» **EXERCISE BRIEF**: From the listing that follows, reproduce only the lines from the one holding "Where should I" through the one holding "Viewport: 690px width, 388px", both included, with no pictures.

──────── PROVIDED MATERIAL

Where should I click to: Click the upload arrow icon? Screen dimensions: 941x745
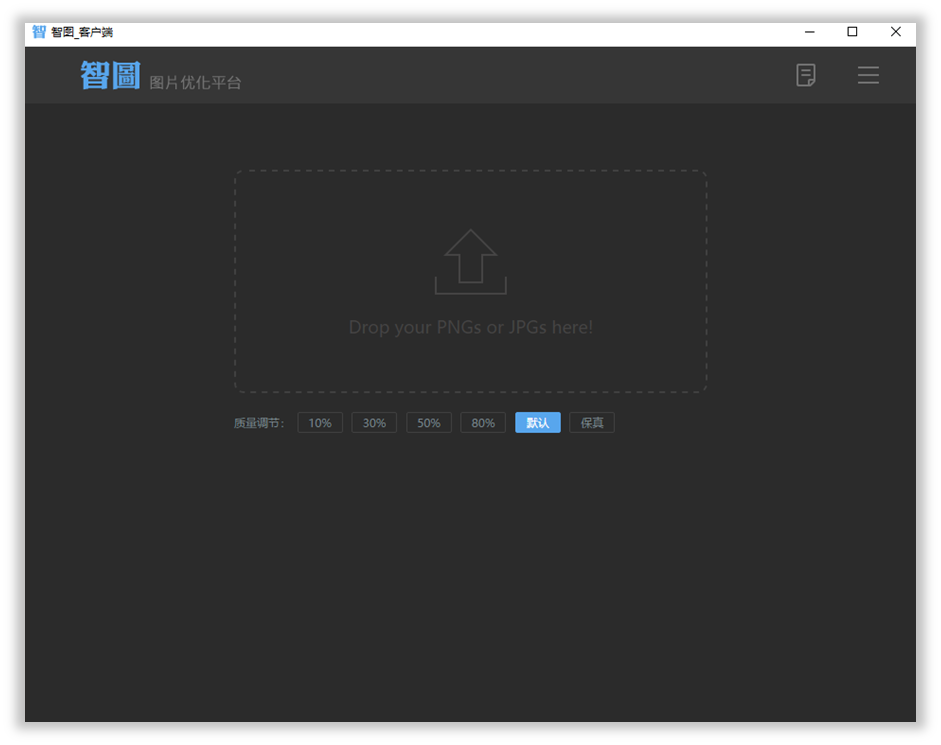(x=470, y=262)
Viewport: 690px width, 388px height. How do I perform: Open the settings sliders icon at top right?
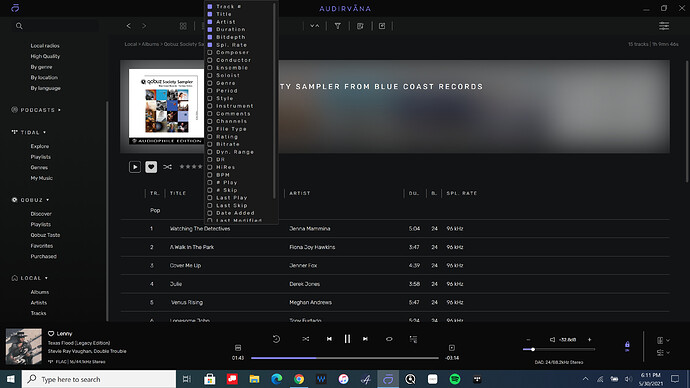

────────────────
──────── PROVIDED MATERIAL

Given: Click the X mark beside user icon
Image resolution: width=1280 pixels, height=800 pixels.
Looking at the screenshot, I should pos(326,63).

────────────────

» **ANSWER BOX**:
Where should I click to: Click the upload arrow icon? Screen dimensions: 941x745
(x=470, y=262)
Viewport: 690px width, 388px height. How do I perform: Open the settings sliders icon at top right?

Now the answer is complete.